Originally published on: December 04, 2024
In the past 30 days, altcoins like Hedera (HBAR), Stellar (XLM), XRP, and Algorand (ALGO) have experienced a staggering surge of over 250%. This rapid rise has left investors wondering whether this bullish trend is sustainable or if a correction is on the horizon.
Some believe that these altcoins were undervalued compared to their previous all-time highs, indicating potential for further growth. However, the heavy use of leverage by traders is raising concerns about the risk of sharp price corrections.
According to CoinGlass data, the 30-day funding rate for perpetual futures has hit a 9-month high, with bulls shelling out 4% to 6% per month to maintain leveraged positions. While these costs may not seem significant during upward trends, they can quickly eat into profits if prices stagnate or decline.
Historically, altcoins have seen funding rates spike during bullish periods, only to be followed by price corrections. This pattern suggests that while funding rates may indicate market sentiment, they are not the sole factor determining the future of these altcoins.

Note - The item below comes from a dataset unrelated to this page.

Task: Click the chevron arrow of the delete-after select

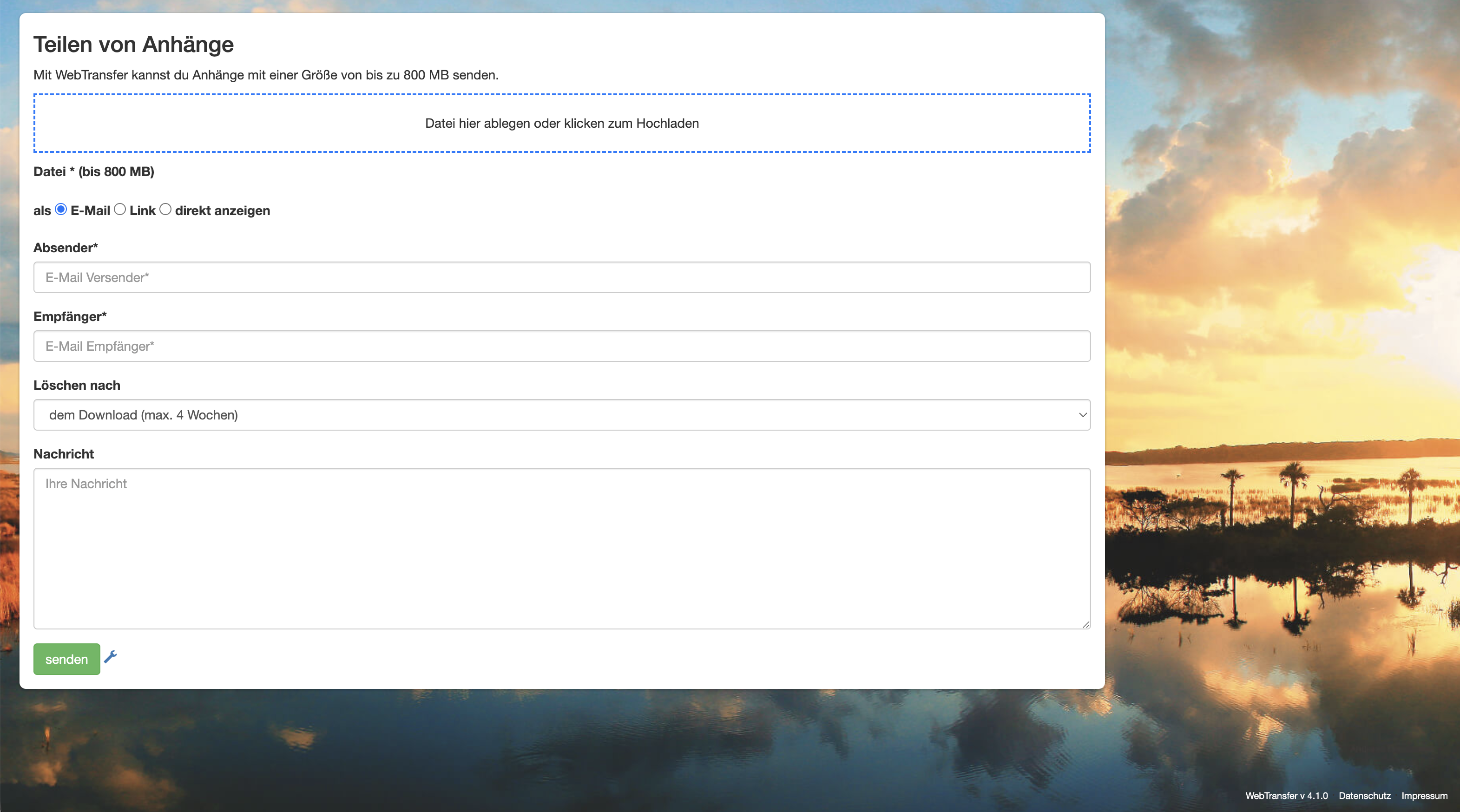Action: 1083,415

Interestingly, major cryptocurrencies like Bitcoin and Ethereum are exhibiting lower funding rates despite their substantial price gains. This discrepancy highlights the unique dynamics of the current altcoin season and the role of leverage in driving these markets.
The recent surge in altcoin funding rates, coupled with the speculative frenzy around meme coins like Goatseus Maximus and NEIRO, indicates a mix of optimism and caution in the market. While these valuations may be inflated, only time will tell whether they are sustainable in the long run.
Despite the increase in funding rates, the risk of cascading liquidations in most altcoins remains low for now. However, elevated leverage levels suggest that caution is warranted as volatility continues to define the crypto landscape.